The model is likely to lead to effective interventions not being offered to people who would have responded. There is now evidence in the case of smoking cessation that help should be offered to as wide a group as possible (Pisinger et al. 2005a; b), but the SOC model can be taken as giving permission to those attempting to promote behaviour change to give weak interventions or no intervention to ‘precontemplators’. This approach fails to take account of the strong situational determinants of behaviour. Behaviour change can arise from a response to a trigger even in apparently unmotivated individuals.

It is common in the case of psychological theories for which there is accumulating evidence that they are not proving helpful, to argue that better measurement is needed or that the theory has not been applied properly. This particular model is no exception (e.g. DiClemente et al. 2004). In the end one is often forced to acceptance that fundamental precepts of the theory are misplaced and arguably that is the case here.


A better model of behaviour change is clearly needed. There are of course many other decision-making models, such as the Health Belief Model (Garcia & Mann 2003) and the Theory of Planned Behaviour (Garcia & Mann 2003). What is needed is one that operates at the same level of generality as the SOC model and encompasses decision-making processes and motivational processes that are not necessarily accessible to conscious awareness. The model needs to take account of the fact that the behaviours concerned reflect the moment-to-moment balance of motives. At a given time an individual may ‘want’ to do one thing (e.g. smoke a cigarette) but feel they ‘ought’ to do something else (e.g. not smoke it)—but these feelings and beliefs are not present most of the time—they arise under specific circumstances. A model of change needs to describe what these circumstances are and how an individual's desires and values are shaped and changed. The model needs to consider the difference between desire and value attaching to a specific behaviour (smoking a cigarette) vs. a label (being a smoker). Lasting behaviour change relies on the balance of motivational forces regarding the specific behaviour consistently favouring the alternative whenever the opportunity to engage in it arises. The model of change needs to describe and explain how this occurs. It is apparent that self-labelling plays an important role in generating this consistency (Kearney & O’Sullivan 2003). An individual who is committed to being a ‘non-smoker’ is motivated to exercise restraint when temptation to smoke arises.
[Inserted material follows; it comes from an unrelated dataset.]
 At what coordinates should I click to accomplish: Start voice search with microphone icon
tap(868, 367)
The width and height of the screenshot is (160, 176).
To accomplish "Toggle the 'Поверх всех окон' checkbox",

A ‘state of change’ model is needed which provides a coherent account of the balance of motivational forces that operate on habitual behaviours, and how these need to change for a different pattern of behaviour to emerge. It needs to consider ‘state’, not as an outcome but as a measurable characteristic (possibly a self-label) that can help to stabilize a new behaviour pattern. It is worth noting, finally, that many practitioners already regard the SOC model as a state of change model in that they informally consider it to represent the state of readiness to change.

In the course of researching this editorial, I have been forced to think about the kind of comprehensive model that is required and have proposed a draft of a model (West in press). It remains to be seen how far this can form a more scientifically sound basis for analysis of behaviour change. In the meantime, when it comes to intervening to promote behaviour change, health professionals should adopt the approach that worked well in Russell et al.'s seminal study of GP advice (Russell et al. 1979) and has been found to be effective more recently as well (Pisinger et al. 2005), which is to encourage change in, and offer help to, all-comers (except those who are clearly resistant). They should do this respectfully but firmly and with the offer of support and assistance. When it comes to assessing motivation to change, it would be better to revert to simple questions about desire to change that were in place before the SOC model was developed.